I Love America. I am thankful for those who have paid for and assured that I would have my freedom (even though my grandkids may never know some of the freedoms we knew before the 9-11 attack.) I am thankful for memories that seem to turn to Gold, as I age- like the 4th of July parade in Stanley, North Dakota with family; potlucks and ice cream in the park as a kid, haybales, the summer sun, vacation trips with my folks in dads vw bus, the 200 year celebration of America while we lived in Grand Coulee , (Dawn was born that year too) working on the house I would do since I had the 4th off, the fireworks shows each year, food we would share, friends we fellowshipped with, the many different places, homes, and ways we celebrated this day- wow. I love America. I hope you have a wonderful 4th with many old and new memories.
I am not sure how this fits in with July 4th- but perhaps it will remind you how important you are to God today, or to not loose hope, or maybe remind you of the freedom that comes from Jesus Christ. I pray you can share today with someone who really loves you and you will count your blessings. Let me post from an earlier post, a article I carried in my Bible when I would teach sunday school, called;
WHO CARES? by Charles R. Swindoll (Hebrews 13:1-3)
Who really cared? His was a routine admission to busy Bellevue Hospital. A charity case, one among hundreds. A drunken bum from the Bowery with a slashed throat. The Bowery . . . last stop before the morgue.
The derelict’s name was misspelled on the hospital form, but then what good is a name when the guy’s a bum? The age was also incorrect. He was thirty-eight, not thirty-nine, and looked twice that. Somebody might have remarked, “What a shame for one so young,” but no one did. Because no one cared.
His health was gone and he was starving. He had been found lying in a heap, bleeding from a deep gash in his throat.

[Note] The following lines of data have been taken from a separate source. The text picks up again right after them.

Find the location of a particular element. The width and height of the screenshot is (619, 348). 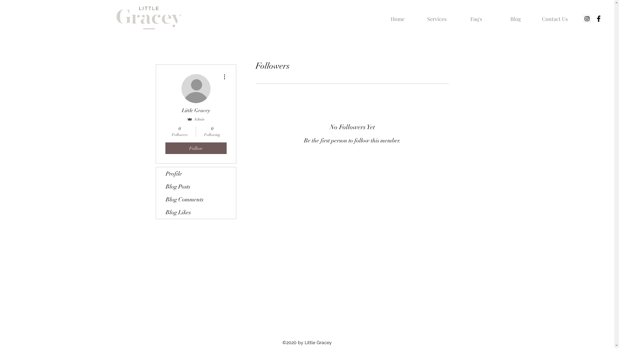

'Follow' is located at coordinates (165, 148).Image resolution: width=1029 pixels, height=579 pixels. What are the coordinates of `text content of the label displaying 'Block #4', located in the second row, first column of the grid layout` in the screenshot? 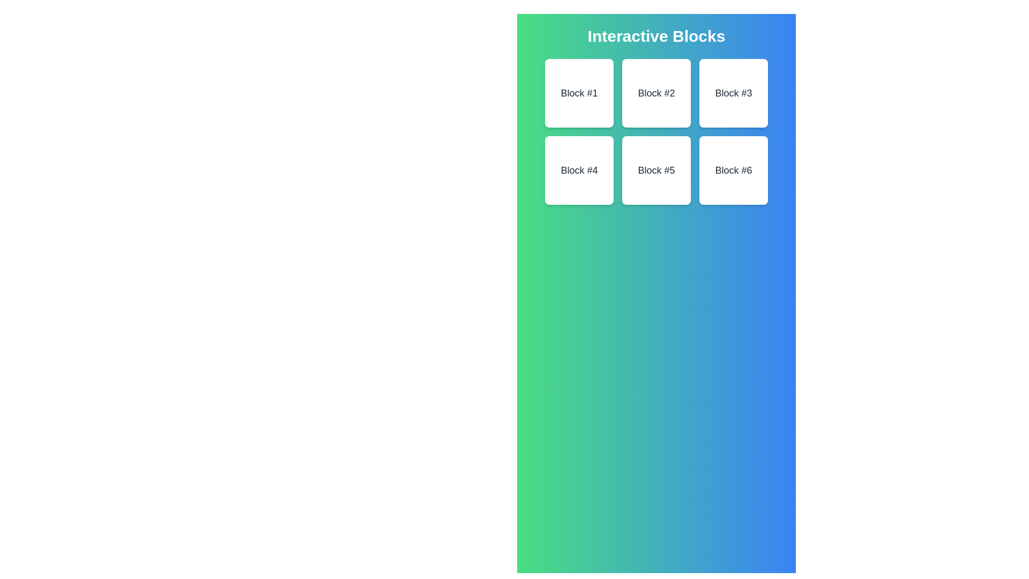 It's located at (578, 169).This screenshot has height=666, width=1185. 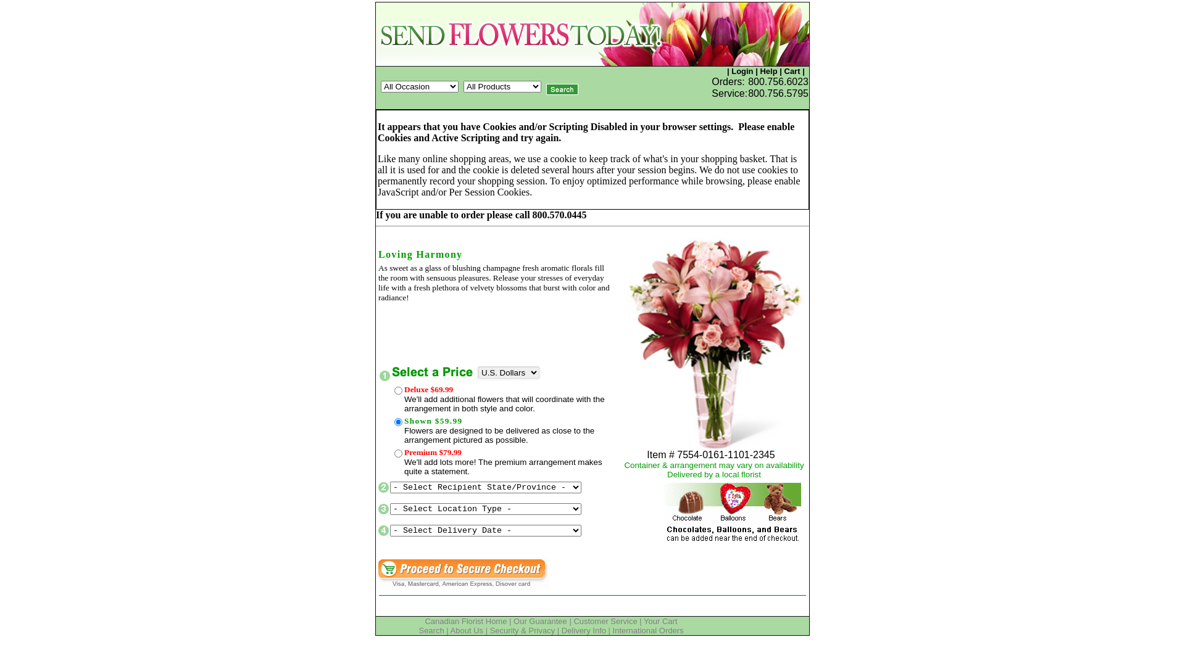 I want to click on 'Help', so click(x=758, y=71).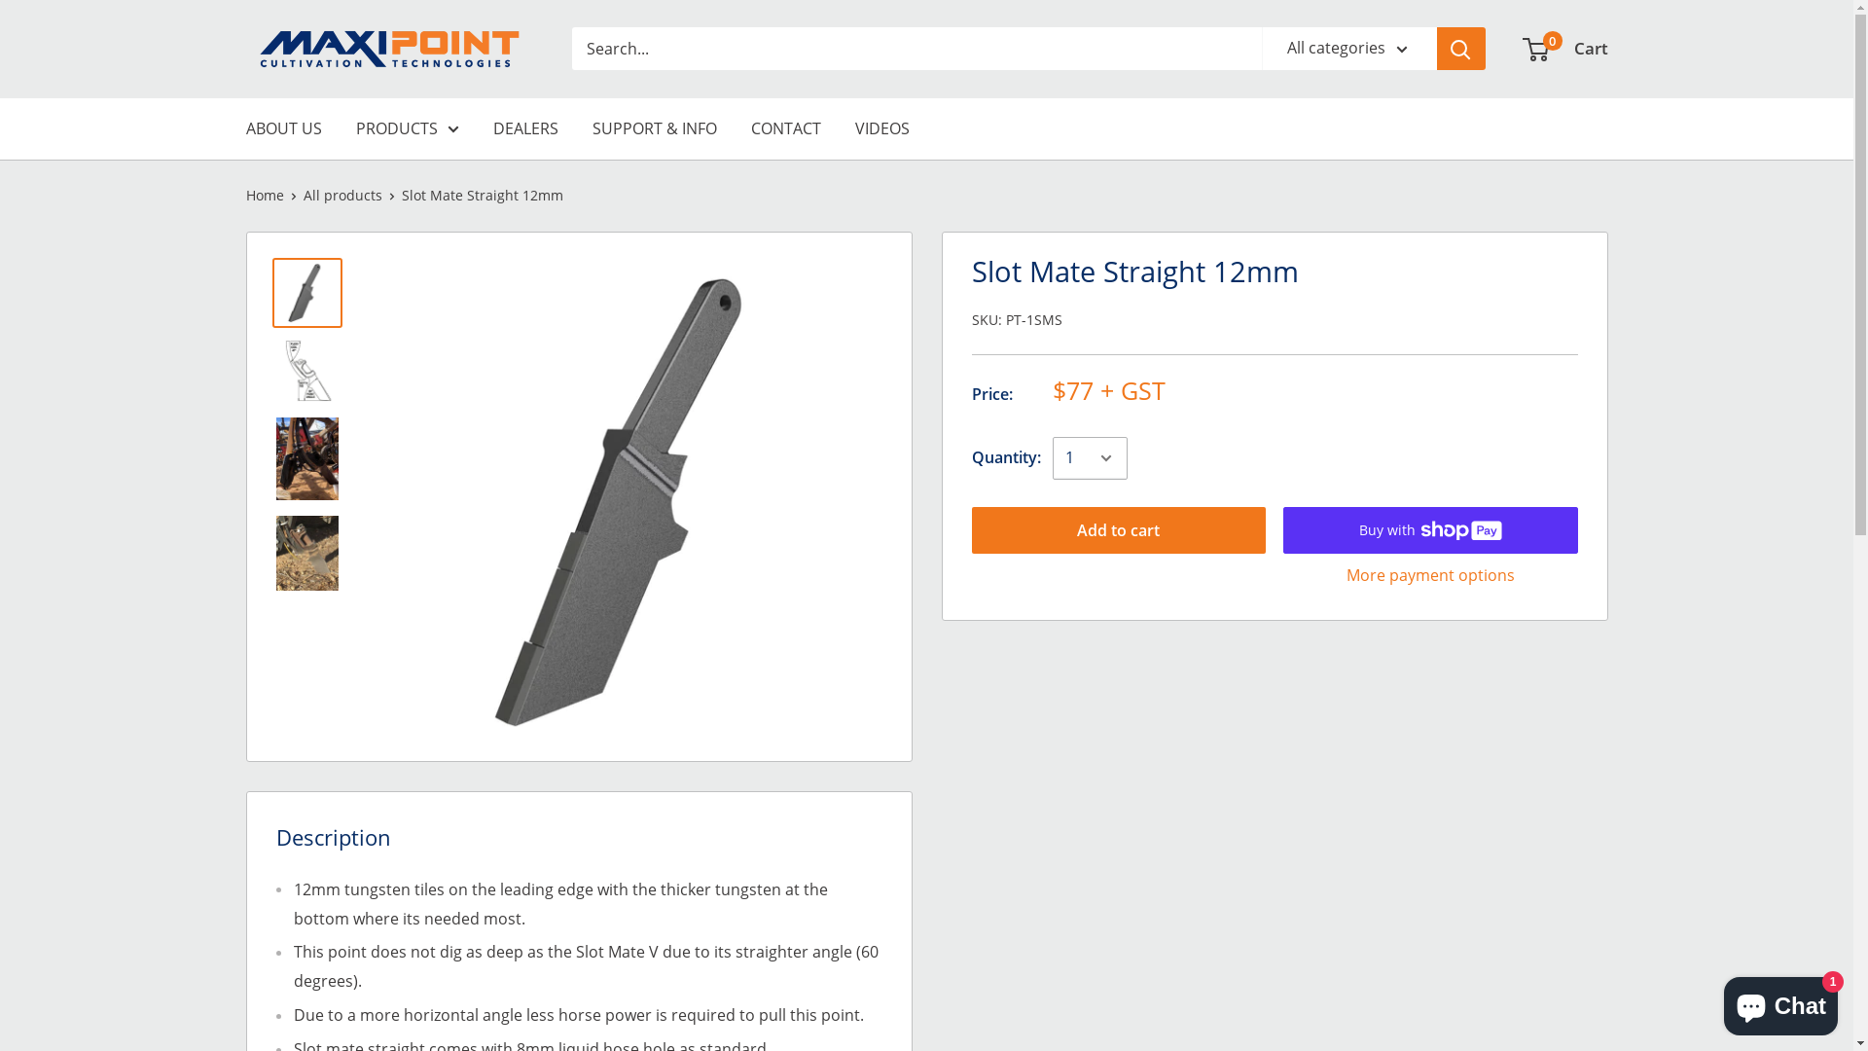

A doctor used black sewing thread to suture the wound. Then the man was dumped in a paddy wagon and dropped off at Bellevue Hospital, where he languished and died. But nobody really cared.
A friend seeking him was directed to the local morgue. There, among dozens of other nameless corpses, he was identified. When they scraped together his belongings, they found a ragged, dirty coat with thirty-eight cents in one pocket and a scrap of paper in the other. All his earthly goods. Enough coins for another night in the Bowery and five words, “Dear friends and gentle hearts.” Almost like the words of a song, someone may have thought.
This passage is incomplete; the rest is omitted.